◆ **Document passage**
__________________________________________________

= Multifactorial disease =

Disorders from genes and environment combined

Multifactorial diseases, also known as complex diseases, are not confined to any specific pattern of single gene inheritance and are likely to be caused when multiple genes come together along with the effects of environmental factors.

In fact, the terms 'multifactorial' and 'polygenic' are used as synonyms and these terms are commonly used to describe the architecture of disease causing genetic component. Multifactorial diseases are often found gathered in families yet, they do not show any distinct pattern of inheritance. It is difficult to study and treat multifactorial diseases because specific factors associated with these diseases have not yet been identified. Some common multifactorial disorders include schizophrenia, diabetes, asthma, depression, high blood pressure, Alzheimer's, obesity, epilepsy, heart diseases, Hypothyroidism, club foot, cancer, birth defects and even dandruff.

The multifactorial threshold model assumes that gene defects for multifactorial traits are usually distributed within populations.  Firstly, different populations might have different thresholds. This is the case in which occurrences of a particular disease is different in males and females (e.g. Pyloric stenosis). The distribution of susceptibility is the same but threshold is different. Secondly, threshold may be same but the distributions of susceptibility may be different. It explains the underlying risks present in first degree relatives of affected individuals.

== Characteristics ==
Multifactorial disorders exhibit a combination of distinct characteristics which are clearly differentiated from Mendelian inheritance.
- The risk of multifactorial diseases may get increased due to environmental influences.
- The disease is not sex-limited but it occurs more frequently in one gender than the other; females are more likely to have neural tube defects compared to males.
- The disease occurs more commonly in a distinct ethnic group (i.e., Africans, Asians, Caucasians etc.)
- The diseases may have more in common than generally recognized since similar risk factors are associated with multiple diseases.

__________________________________________________

◆ **Recorded information**
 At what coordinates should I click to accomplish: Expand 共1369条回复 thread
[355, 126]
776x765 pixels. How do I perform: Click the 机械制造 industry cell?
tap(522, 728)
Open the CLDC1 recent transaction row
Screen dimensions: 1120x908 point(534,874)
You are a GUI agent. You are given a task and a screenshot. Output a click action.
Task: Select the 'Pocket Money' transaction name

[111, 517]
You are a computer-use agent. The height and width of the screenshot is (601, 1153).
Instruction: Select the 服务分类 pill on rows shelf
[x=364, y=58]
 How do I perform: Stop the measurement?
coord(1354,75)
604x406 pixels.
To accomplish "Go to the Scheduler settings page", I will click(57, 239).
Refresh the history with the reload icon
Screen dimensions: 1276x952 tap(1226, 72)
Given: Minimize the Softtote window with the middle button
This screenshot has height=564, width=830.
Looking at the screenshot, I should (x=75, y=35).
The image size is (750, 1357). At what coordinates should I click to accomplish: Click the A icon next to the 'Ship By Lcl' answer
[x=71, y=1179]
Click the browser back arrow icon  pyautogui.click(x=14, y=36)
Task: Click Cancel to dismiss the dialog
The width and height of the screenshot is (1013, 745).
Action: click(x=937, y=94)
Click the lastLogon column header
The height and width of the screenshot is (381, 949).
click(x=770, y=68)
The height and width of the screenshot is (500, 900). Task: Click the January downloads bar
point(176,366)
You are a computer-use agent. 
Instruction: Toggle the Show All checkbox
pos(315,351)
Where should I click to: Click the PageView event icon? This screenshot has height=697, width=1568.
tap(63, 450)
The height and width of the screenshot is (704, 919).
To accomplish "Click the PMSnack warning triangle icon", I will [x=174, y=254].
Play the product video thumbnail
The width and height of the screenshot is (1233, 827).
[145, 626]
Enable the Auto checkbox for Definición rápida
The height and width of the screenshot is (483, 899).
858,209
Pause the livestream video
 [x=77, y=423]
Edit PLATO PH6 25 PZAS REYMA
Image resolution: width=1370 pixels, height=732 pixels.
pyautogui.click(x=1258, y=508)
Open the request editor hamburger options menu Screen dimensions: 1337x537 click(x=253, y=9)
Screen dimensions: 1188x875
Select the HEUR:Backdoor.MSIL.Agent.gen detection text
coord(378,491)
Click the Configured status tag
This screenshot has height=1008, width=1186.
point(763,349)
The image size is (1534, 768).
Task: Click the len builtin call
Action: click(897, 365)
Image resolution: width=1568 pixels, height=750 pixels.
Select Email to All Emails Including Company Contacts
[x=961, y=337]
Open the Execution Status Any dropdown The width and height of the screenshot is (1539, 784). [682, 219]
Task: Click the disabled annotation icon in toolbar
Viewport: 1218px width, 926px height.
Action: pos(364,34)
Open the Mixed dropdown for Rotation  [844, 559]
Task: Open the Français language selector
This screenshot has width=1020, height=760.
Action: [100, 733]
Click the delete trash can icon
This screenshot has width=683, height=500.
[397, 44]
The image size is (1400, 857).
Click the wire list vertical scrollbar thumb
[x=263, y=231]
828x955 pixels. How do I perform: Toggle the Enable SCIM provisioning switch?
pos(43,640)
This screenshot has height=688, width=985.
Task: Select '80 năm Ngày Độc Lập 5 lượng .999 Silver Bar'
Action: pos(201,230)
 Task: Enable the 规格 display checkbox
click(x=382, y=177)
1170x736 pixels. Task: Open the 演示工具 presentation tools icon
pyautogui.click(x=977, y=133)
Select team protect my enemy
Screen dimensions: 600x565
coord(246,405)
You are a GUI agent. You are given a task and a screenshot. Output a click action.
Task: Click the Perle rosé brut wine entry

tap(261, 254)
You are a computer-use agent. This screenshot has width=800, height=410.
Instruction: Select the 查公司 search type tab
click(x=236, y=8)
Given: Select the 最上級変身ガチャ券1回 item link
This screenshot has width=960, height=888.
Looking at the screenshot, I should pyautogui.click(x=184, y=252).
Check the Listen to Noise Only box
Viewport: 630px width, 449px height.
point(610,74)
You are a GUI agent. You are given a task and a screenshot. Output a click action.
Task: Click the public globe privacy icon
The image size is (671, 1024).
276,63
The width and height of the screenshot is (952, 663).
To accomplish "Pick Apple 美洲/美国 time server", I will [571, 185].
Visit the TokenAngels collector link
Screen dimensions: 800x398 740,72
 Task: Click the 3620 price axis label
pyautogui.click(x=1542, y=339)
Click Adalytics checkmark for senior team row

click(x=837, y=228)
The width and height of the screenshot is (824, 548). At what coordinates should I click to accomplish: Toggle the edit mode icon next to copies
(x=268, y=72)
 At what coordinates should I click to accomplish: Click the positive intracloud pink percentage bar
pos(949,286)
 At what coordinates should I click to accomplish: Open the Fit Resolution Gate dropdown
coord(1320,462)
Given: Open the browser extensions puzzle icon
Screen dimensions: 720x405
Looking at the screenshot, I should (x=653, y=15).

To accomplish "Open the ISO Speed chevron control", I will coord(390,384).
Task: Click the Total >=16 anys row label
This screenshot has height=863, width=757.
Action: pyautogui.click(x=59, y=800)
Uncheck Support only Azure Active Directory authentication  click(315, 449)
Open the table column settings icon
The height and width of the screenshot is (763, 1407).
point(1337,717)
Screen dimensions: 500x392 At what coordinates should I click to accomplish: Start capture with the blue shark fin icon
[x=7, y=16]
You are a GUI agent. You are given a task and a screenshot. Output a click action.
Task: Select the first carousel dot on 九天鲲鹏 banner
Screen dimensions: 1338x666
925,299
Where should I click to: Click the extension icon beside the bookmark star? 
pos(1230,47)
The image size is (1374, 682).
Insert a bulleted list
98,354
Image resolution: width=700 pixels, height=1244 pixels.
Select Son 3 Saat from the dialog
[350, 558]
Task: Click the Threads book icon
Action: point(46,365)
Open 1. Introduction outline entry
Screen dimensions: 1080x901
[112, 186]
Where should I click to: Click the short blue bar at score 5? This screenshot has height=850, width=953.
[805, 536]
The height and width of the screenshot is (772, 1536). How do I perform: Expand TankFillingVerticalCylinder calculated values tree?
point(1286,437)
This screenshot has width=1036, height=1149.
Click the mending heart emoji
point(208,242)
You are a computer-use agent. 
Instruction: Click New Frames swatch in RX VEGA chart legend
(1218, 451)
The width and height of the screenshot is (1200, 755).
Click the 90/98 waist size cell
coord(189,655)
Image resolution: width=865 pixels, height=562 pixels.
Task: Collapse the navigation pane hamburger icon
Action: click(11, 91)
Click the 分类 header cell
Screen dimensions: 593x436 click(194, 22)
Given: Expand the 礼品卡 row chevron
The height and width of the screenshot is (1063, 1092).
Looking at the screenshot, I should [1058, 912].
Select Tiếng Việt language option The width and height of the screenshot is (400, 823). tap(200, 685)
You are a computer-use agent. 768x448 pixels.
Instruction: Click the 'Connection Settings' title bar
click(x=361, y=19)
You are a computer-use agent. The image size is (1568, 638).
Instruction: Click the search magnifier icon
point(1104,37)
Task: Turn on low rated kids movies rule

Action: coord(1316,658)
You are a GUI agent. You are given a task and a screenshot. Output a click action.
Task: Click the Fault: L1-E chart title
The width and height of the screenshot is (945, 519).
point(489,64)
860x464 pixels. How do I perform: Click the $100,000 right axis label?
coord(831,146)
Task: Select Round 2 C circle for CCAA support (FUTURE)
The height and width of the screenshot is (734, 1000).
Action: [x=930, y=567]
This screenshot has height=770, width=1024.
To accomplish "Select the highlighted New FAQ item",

__________________________________________________

◆ **Exercise 1**
From the multifactorial disease article, list each characteristic given under its "Characteristics" heading.
◆ **Exercise 2**
Answer these questions from the multifactorial disease article:
(a) What other name for multifactorial diseases does the article give?
(b) What disease does the article name as an example of one that occurs differently in males and females?
(c) Which gender is more likely to have neural tube defects?
◆ **Exercise 3**
Resume the multifactorial disease article after its last sentence.

◆ **Response 1**
- Environmental influences may raise the risk of the disease.
- The disease is not sex-limited, but it occurs more often in one gender than the other. For example, females are more likely than males to have neural tube defects.
- The disease occurs more commonly in a distinct ethnic group, such as Africans, Asians or Caucasians.
- The diseases may have more in common than generally recognized, since similar risk factors are linked to several of them.

◆ **Response 2**
(a) Complex diseases.
(b) Pyloric stenosis.
(c) Females.

◆ **Response 3**
- Families with close relatives are more likely to develop one of the disease than the common population. The risk may heighten anywhere between 12 and 50 percent depending on the relation of the family member.
- Multifactorial disorders also reveal increased concordance for disease in monozygotic twins as compared to dizygotic twins or full siblings.

== Risk factors ==
The risk for multifactorial disorders is mainly determined by universal risk factors. Risk factors are divided into three categories; genetic, environmental and complex factors (for example overweight).

Genetic risk factors are associated with the permanent changes in the base pair sequence of human genome. In the last decade, many studies have been generated data regarding genetic basis of multifactorial diseases. Various polymorphism have been shown to be associated with more than one disease, examples include polymorphisms in TNF-a, TGF-b and ACE genes, as well as mutations in BRCA1. BRCA2, BARD1, and BRIP1.

Environmental risk factors vary from events of life to medical interventions. The quick change in the patterns of morbidity, within one or two generations, clearly demonstrates the significance of environmental factors in the development and reduction of multifactorial disorders. Environmental risk factors include change in life style (diet, physical activity, stress management) and medical interventions (surgery, drugs).

Many risk factors originate from the interactions between genetic and environmental factors and referred as complex risk factors. Examples include epigenetic changes, body weight, pollution, and plasma cortisol level.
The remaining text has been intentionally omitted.